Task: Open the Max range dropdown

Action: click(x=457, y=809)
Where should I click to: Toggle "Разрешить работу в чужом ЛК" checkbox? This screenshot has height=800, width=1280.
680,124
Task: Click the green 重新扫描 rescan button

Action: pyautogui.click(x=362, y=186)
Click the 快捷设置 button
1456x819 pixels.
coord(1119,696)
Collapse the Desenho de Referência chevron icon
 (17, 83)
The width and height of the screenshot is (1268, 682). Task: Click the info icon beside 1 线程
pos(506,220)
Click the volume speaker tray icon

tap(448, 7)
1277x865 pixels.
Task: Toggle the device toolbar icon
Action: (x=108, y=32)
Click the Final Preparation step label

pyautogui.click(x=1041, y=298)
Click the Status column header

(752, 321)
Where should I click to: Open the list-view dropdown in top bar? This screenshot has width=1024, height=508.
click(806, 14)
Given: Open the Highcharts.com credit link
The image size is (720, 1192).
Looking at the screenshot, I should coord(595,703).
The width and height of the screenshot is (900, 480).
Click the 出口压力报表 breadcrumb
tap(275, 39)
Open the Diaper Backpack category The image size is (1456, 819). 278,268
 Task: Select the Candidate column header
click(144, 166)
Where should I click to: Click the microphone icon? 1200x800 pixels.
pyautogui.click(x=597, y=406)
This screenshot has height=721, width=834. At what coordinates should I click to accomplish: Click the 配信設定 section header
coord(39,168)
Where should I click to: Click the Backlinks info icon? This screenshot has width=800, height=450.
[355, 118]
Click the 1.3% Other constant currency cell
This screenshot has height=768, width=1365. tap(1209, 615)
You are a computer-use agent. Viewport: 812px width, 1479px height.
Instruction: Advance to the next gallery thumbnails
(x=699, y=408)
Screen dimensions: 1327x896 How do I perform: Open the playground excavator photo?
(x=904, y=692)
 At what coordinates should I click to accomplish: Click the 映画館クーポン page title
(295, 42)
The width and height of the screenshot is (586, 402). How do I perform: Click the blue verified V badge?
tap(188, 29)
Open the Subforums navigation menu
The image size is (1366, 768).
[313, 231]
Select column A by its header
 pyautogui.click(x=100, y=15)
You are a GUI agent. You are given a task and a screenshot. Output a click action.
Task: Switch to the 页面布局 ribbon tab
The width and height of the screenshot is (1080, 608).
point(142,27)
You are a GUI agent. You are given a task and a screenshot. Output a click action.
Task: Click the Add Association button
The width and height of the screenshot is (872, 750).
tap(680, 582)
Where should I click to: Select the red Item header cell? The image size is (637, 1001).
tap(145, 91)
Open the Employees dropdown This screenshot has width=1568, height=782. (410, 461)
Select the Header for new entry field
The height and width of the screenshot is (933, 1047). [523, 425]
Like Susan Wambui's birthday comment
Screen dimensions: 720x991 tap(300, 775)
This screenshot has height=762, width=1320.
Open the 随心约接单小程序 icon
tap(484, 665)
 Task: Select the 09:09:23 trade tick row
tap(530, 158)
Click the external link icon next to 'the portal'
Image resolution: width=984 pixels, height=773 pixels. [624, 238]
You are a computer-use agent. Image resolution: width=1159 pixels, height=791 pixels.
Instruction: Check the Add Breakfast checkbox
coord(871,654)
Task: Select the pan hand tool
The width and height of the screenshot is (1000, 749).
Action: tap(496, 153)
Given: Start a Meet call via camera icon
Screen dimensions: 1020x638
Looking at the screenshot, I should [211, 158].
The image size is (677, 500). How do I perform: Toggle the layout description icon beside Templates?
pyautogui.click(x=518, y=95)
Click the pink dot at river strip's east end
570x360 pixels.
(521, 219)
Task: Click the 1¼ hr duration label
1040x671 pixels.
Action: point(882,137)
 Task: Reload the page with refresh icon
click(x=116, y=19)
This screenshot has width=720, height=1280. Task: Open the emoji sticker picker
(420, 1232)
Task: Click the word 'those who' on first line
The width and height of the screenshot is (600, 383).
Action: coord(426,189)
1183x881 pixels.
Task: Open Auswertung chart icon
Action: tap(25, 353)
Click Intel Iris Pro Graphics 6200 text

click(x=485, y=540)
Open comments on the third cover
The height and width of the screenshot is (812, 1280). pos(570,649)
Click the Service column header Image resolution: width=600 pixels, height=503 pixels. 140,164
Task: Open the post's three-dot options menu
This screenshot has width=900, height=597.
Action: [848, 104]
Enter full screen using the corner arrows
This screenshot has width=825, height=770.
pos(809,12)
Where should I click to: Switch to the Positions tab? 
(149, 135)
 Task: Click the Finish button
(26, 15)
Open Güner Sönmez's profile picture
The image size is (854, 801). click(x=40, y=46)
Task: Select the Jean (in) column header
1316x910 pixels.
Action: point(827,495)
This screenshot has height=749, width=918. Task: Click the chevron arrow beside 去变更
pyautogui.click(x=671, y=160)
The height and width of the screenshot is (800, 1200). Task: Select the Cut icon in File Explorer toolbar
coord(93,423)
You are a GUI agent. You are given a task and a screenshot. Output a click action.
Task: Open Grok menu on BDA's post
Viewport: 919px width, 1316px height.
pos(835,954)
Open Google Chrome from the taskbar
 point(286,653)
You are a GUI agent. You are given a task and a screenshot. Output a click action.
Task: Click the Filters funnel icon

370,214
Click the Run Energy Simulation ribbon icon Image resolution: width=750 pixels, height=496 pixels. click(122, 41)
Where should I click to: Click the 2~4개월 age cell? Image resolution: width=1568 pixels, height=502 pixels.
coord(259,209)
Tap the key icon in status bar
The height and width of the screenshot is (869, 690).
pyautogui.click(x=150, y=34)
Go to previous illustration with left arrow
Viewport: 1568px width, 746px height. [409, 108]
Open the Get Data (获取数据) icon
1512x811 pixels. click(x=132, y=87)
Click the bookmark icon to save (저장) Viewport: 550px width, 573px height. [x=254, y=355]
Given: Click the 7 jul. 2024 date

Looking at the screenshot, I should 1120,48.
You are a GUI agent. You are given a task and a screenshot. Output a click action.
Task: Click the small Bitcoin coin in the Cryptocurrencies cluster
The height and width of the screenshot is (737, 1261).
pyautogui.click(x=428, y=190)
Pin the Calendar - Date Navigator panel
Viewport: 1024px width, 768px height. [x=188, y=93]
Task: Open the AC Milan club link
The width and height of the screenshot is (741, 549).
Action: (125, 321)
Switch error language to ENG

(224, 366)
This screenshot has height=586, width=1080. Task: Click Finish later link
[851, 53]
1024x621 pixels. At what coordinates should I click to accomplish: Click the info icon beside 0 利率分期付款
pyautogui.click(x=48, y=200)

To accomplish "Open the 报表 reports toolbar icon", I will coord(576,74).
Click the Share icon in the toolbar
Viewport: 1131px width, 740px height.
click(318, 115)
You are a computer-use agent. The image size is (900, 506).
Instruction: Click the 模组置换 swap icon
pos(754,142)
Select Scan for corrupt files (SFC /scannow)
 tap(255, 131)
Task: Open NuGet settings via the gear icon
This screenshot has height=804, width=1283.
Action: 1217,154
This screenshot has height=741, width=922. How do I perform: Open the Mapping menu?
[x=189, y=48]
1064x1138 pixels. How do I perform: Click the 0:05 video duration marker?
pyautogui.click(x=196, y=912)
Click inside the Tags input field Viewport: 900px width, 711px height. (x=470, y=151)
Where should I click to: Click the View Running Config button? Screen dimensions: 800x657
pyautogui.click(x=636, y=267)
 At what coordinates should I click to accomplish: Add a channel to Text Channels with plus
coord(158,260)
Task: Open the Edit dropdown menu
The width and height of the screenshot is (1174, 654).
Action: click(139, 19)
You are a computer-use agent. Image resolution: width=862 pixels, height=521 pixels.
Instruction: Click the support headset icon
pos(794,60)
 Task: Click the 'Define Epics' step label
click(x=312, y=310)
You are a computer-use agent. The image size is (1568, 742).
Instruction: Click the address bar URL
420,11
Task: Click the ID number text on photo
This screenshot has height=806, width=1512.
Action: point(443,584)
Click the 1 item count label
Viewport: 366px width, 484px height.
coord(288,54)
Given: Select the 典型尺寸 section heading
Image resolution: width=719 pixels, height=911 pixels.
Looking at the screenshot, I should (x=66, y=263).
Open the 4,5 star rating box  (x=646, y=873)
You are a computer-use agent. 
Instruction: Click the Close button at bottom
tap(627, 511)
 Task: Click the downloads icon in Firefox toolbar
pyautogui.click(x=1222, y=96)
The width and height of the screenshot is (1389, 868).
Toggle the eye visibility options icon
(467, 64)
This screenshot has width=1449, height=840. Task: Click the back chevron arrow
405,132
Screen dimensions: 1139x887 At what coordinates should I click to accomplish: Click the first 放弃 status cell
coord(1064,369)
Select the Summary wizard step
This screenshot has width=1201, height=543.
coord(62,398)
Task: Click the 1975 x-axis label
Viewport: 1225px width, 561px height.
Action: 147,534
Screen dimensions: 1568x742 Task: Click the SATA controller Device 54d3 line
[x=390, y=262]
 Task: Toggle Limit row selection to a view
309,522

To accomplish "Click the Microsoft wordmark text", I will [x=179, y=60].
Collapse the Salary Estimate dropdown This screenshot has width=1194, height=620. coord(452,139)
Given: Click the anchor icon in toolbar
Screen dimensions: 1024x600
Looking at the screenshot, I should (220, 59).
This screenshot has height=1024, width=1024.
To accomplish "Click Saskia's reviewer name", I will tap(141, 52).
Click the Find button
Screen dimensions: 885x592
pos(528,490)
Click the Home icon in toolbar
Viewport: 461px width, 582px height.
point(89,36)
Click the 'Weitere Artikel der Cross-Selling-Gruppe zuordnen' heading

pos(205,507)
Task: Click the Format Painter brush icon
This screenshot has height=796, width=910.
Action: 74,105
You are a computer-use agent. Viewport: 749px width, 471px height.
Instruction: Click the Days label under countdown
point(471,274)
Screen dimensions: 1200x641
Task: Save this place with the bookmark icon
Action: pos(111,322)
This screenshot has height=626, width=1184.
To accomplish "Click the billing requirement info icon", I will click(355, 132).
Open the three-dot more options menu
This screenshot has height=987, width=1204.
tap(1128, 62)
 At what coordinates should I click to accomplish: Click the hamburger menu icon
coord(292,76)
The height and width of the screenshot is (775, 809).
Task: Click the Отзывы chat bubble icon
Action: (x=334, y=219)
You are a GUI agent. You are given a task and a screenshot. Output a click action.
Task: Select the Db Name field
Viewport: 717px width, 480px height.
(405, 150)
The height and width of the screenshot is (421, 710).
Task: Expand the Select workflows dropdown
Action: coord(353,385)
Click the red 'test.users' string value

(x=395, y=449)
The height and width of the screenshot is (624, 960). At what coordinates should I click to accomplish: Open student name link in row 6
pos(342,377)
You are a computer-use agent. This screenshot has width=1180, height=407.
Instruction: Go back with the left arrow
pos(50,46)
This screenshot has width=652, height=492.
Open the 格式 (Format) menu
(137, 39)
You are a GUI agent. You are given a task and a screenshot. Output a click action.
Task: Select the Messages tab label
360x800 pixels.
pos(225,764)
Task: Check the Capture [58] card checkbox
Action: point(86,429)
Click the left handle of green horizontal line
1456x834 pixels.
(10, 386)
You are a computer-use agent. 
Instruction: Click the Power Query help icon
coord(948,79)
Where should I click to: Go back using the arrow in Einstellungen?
------------------------
ACTIVITY:
Restate word for word the lines in the material above from the one with "This screenshot has height=804, width=1283." to the one with "Click inside the"; both of those lines count, and nothing else does.

OUTPUT OF THE EXERCISE:
This screenshot has height=804, width=1283.
Action: 1217,154
This screenshot has height=741, width=922. How do I perform: Open the Mapping menu?
[x=189, y=48]
1064x1138 pixels. How do I perform: Click the 0:05 video duration marker?
pyautogui.click(x=196, y=912)
Click inside the Tags input field Viewport: 900px width, 711px height. (x=470, y=151)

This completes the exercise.